Conference noted::sns

Title:	POLYCENTER System Watchdog for VMS OSF/1 ULTRIX HP-UX AIX SunOS
Notice:	Wishes:406,FAQ:845,Kits-VMS:1000,UNIX:694 VMS ECO01 FT kit: 521
Moderator:	AZUR::HUREZZ

Created:	Fri May 15 1992
Last Modified:	Fri Jun 06 1997
Last Successful Update:	Fri Jun 06 1997
Number of topics:	1033
Total number of notes:	4584

985.0. "SNS_C_DSK message removed/added problems" by CSC32::R_RIDGWAY () Mon Jan 20 1997 13:21

T.R	Title	User	Personal Name	Date	Lines
985.1	???	AZUR::HUREZ	Connectivity & Computing Services @VBE. DTN 828-5159	`Tue Jan 21 1997 13:26`	18
985.2	Any luck on the dial in...	CSC32::R_RIDGWAY		`Tue Jan 28 1997 14:32`	11
	Hi Olivier; I'm sure your a busy fellow but I had sent you dial for the problem system. I was wondering if you had the time to look at the problem with extraneous message removed/added SNS_C_DSK events. Thanks; Rodger Ridgway, csc
985.3	Consolidation problem indeed.	AZUR::HUREZ	Connectivity & Computing Services @VBE. DTN 828-5159	`Wed Jan 29 1997 12:02`	22
	Busy you say... Indeed. I'm starting to get serious difficulties in serializing things :-( I didn't log as yet. Sorry. However, I could see the extraneous messages on the local cluster I'm using, considering the recent hardware problems I've got on the Alpha node that is connected there... 28-JAN 04:48 LAVA Disk _CCOMCA$DKA300: status is mount verify timeout 28-JAN 04:48 LAVA Disk _CCOMCA$DKA200: status is mount verify timeout 28-JAN 04:47 YIPPEE Disk _CCOMCA$DKA300: status is mount verify timeout 28-JAN 04:47 YIPPEE Disk _CCOMCA$DKA200: status is mount verify timeout despite of the LAVA, YIPPEE and CCOMCA membership to the AZUR cluster. The SYS$CLUSTER_NAME is well defined and the profile is OK, so there must be a bug somewhere. This is in the ECO03 as well. It seems that I've got one more thing to debug, and one more ECO to issue :-( Regards, -- Olivier.
985.4		CSC32::BUTTERWORTH	Gun Control is a steady hand.	`Tue Feb 04 1997 20:08`	22
	Ollie, An update on this problem as I spoke with the customer today. It seems this is happening during periods of very high CPU utilization on the agents ( as in 100% or close to it). It may be that the agent is not quite getting enough CPU time to perform it's work.
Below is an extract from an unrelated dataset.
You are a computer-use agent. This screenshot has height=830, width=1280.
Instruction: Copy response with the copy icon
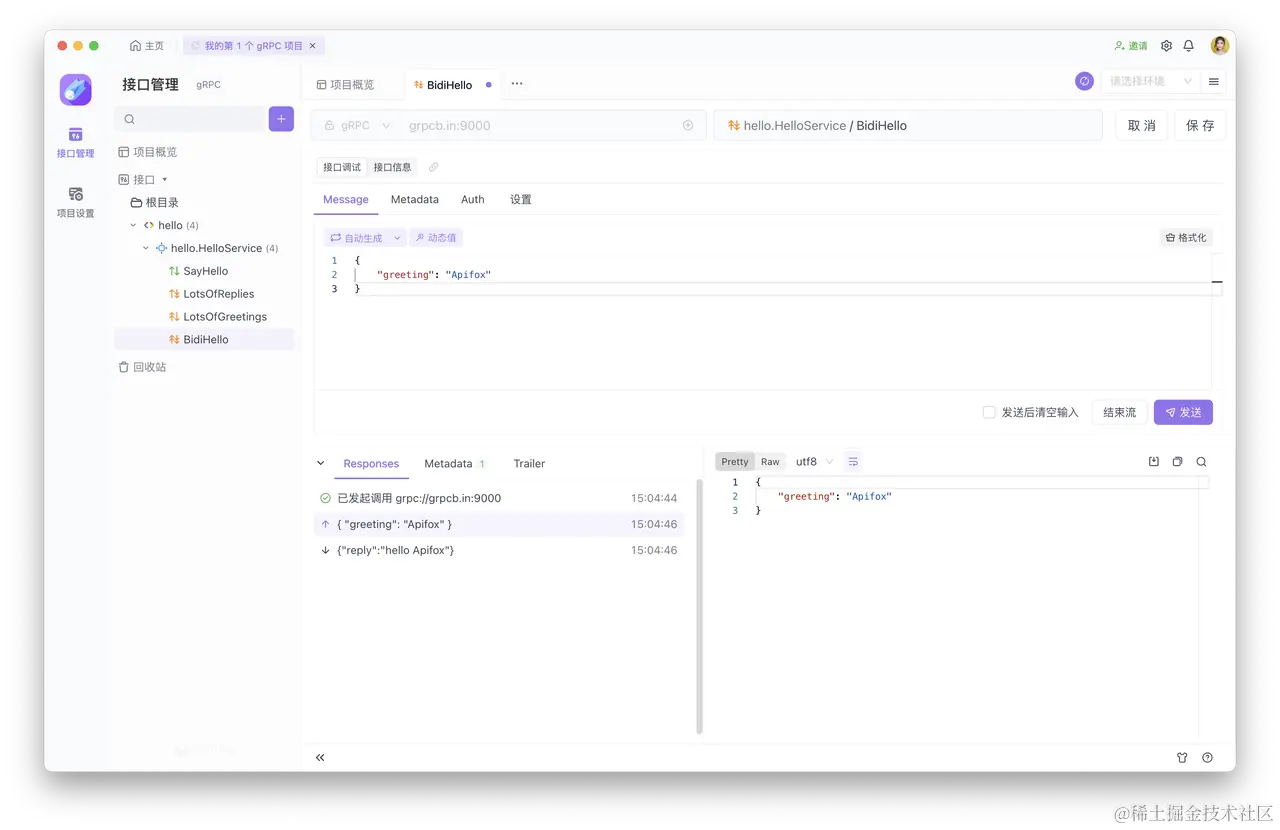pos(1178,461)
The customer has set the following logicals on the consolidator node: SNS$DECNET_CONNECTION_TIMEOUT = "60" SNS$UNR_RETRY_NUMBER" = "2" The customer has speculated that the consolidator has timed-out the first attempt and the timer for the second attmept is running when we finally get a response from the Agent node. We are going to try increasing the base-priority of the Agent process to 6 and see if it has any effect. If there is a hole inthe code I would suspect the agent in that it thinks it has lost connect to the consolidator but the consolidator has not net exhausted it's retry limit. It's very wierd that this only happens with "disk errors". Regards, Dan
985.5	There's a bug in the event consolidation part.	AZUR::HUREZ	Connectivity & Computing Services @VBE. DTN 828-5159	`Wed Feb 05 1997 08:05`	6
	It isn't a timer problem. I located the bug in the code. It is strange it was not reported before, as it must have been there for a while... The fix is uneasy; I'm busy working on it. It will be available in the ECO04. -- Olivier.